Work item
Give every line of the records exactly, please, from the first up to and including the one containing "Given: Click the 默认值".

Dataset records
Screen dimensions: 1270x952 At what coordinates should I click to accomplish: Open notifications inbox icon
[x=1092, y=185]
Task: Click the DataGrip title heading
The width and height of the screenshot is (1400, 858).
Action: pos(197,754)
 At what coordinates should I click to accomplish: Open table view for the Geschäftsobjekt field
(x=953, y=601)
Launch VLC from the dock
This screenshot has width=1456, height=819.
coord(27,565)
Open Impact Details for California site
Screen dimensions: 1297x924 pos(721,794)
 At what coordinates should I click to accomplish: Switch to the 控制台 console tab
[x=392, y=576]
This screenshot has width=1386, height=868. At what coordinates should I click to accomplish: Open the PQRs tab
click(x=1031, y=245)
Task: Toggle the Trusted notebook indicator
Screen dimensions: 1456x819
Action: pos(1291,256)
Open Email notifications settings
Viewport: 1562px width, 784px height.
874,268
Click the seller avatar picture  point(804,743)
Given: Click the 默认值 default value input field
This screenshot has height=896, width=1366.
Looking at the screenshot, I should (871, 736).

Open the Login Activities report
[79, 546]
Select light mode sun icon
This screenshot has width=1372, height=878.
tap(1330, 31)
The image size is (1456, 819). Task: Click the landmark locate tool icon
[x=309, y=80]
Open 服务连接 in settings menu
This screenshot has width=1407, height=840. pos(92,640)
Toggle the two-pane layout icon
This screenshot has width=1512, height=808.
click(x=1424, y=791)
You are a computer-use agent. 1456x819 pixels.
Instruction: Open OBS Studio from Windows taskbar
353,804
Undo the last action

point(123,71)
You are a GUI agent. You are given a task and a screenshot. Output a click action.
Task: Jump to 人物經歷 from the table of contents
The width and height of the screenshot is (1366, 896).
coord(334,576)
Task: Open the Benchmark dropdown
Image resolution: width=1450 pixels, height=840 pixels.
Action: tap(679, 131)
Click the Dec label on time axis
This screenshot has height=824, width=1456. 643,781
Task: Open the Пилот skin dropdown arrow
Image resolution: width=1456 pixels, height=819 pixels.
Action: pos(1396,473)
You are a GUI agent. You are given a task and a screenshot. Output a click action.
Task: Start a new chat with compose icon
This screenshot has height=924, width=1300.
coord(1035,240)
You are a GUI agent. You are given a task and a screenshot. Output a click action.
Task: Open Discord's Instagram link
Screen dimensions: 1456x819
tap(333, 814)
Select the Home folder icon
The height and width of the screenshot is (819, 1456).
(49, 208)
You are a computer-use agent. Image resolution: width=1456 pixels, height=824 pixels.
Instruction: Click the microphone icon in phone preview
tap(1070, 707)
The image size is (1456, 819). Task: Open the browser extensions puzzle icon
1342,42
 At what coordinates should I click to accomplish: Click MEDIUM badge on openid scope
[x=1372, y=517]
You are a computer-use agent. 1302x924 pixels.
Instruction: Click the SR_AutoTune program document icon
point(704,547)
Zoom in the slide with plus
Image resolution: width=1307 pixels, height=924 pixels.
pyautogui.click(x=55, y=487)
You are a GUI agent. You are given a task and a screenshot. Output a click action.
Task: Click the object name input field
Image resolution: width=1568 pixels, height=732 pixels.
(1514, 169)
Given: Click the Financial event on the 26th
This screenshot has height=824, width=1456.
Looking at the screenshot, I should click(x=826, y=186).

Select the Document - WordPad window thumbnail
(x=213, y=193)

Exercise response
Screen dimensions: 1270x952 At what coordinates should I click to accomplish: Open notifications inbox icon
[x=1092, y=185]
Task: Click the DataGrip title heading
The width and height of the screenshot is (1400, 858).
Action: pos(197,754)
 At what coordinates should I click to accomplish: Open table view for the Geschäftsobjekt field
(x=953, y=601)
Launch VLC from the dock
This screenshot has width=1456, height=819.
coord(27,565)
Open Impact Details for California site
Screen dimensions: 1297x924 pos(721,794)
 At what coordinates should I click to accomplish: Switch to the 控制台 console tab
[x=392, y=576]
This screenshot has width=1386, height=868. At what coordinates should I click to accomplish: Open the PQRs tab
click(x=1031, y=245)
Task: Toggle the Trusted notebook indicator
Screen dimensions: 1456x819
Action: pos(1291,256)
Open Email notifications settings
Viewport: 1562px width, 784px height.
874,268
Click the seller avatar picture  point(804,743)
Given: Click the 默认值 default value input field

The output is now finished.